CCAA: ICAO willed, Cameroon has made

Published: Sunday, 28 November 2010 17:52


Prompted by the concern of the international community to create an entity to oversee the safety and security in the country, Cameroonians experts charged the Cameroon Civil Aviation Authority (CCAA), with other sovereign functions. Notably the development of air transport, and maintenance of airport infrastructures.
Since the signing of International Civil Aviation convention referred to as the Chicago Convention, on December 7, 1944, the community of international civil aviation community has always thought, rightfully, that the Contracting States (State that ratified the Convention) would assume without difficulties their responsibilities and obligations as prescribed by the Convention.


For this reason, the Contracting States have focused since the 1980s, that is to say, twenty years after its ratification, on 15 January 1960 by Cameroon focused on improving navigation systems, notably the future systems of navigation through satellite known as "FANS".

But since 1995, ICAO (International Civil Aviation Organization) has successively led three programs which are: voluntary evaluation of safety oversight; the universal program of Safety Oversight Audit (USOAP) and systemic comprehensive audits of safety oversight.

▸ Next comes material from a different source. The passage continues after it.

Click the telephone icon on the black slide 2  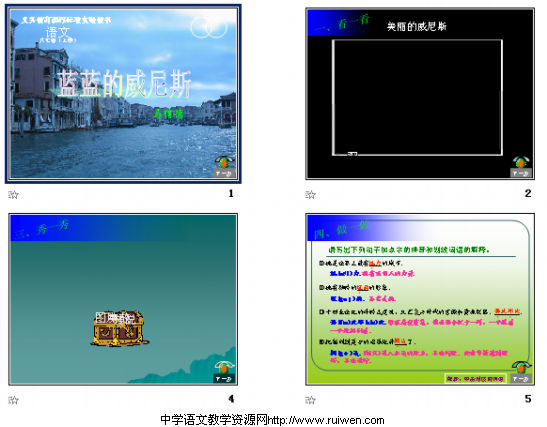point(521,162)
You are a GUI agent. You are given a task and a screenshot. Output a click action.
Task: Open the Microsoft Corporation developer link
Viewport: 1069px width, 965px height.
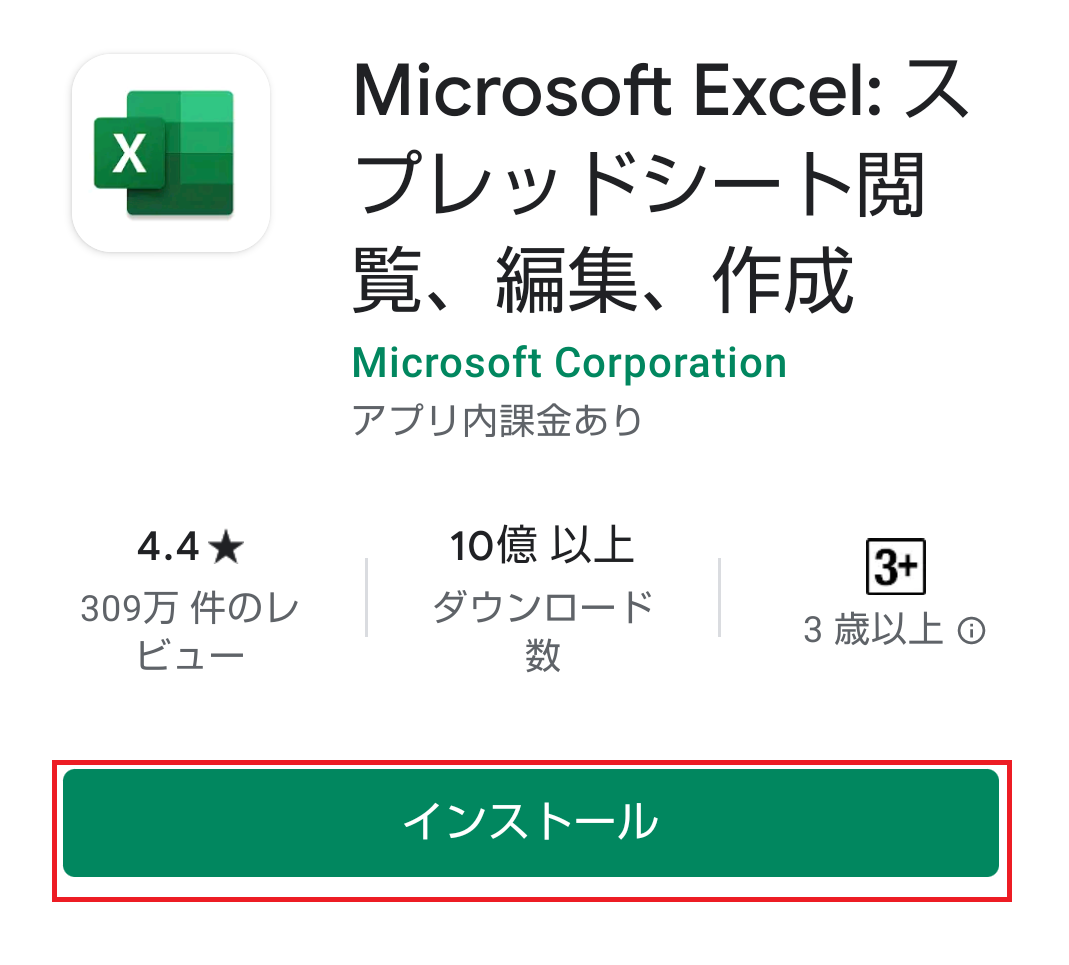pos(569,362)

The voluntary assessment was conducted thanks to funding from states who responded positively, like Cameroon, to receive ICAO's mission. The program was not carried out in all Contracting States. The other two programs, due to their globalised nature, were mandatory to all Contracting States.

The findings of these programs showed many short comings. They notably demonstrated that laws promulgated by states in regards to civil aviation in most cases, did not delegate sufficient authority to entities responsible for the supervision of civil aviation. In addition, most states did not have all of the regulations necessary in place. Yet one of the obligations of the Contracting States to the Convention is the adoption of international standards as national regulations.
In most cases, the missions and the oversight function were diluting in the Ministry of Civil Aviation of States. Clearly, States did not provide for any specific entity to deal with matters concerning civil aviation.

In the same vein, some states did not set as priority the training of technical personnel, although human resources are a necessary element of safety oversight. International authorities also stated that the implementation of national and international standards must be supported by documentation to guide the national industry of the civil aviation sector on carryout their duties in the most appropriate manner. These documents were non-existent in some states.

Another concern is the obligation of certification, authorization and approval of personnel, infrastructure and equipment deriving from relevant articles of the Chicago Convention; which beyond the promulgation of regulations, demanded the implementation of systems which require financial resources, which was non-existent in most countries. As indeed the obligation of the Contracting States' responsibility to ensure the continued maintenance of the conditions used in the certification or approval of documents and certificates. Due to several other factors, some states did not exercise the monitoring of civil aviation activities. Finally the lack of effective systems in charge of resolving the problems detected during aircraft accidents and incidents was discovered in most states.

Creating an oversight entity
The eight shortcomings listed above nevertheless represent critical elements for a safety oversight system. Given the above, it was imperative that the contracting states established national entities responsible for safety oversight and have adequate financial resources. The recommendation of the international community can give rise to several types of organization to costs. For its part, Cameroon has chosen the creation of a public administrative institution with legal personality and financial autonomy. Certification,
Thus, in 1997with funding from the European community, Cameroon entrusted the drafting of the bill on the civil aviation system to a group of Cameroonian experts. In addition, the director of civil aviation set up a follow-up group in his department. The bill was tabled during the November 1998 session of the assembly and was promulgated into law on 24 December1998 by the president of the republic. The decree on the organization and functioning of aeronautics authority was signed on 16 September 1999.

These two important instruments entrusted the civil aviation authority not only with the mission of safety oversight in security as recommended by the international community, but also other sovereign functions, including the development of air transport, the implementation of security measures at airports’ and development planning and maintenance of airport infrastructure. On 26 January 2000, following a presidential decree, the first leaders of the civil aviation authority was appointed. The new structure took over the premises of the former directorate of civil aviation as its provisional headquarters, as well as all the personnel of the said directorate on February 26, 2001, by arête of the minister of transport, the technical staff of the former directorate of civil aviation was detached on secondment to the civil aviation authority. It was this last act that finalized the full implementation of the civil aviation authority.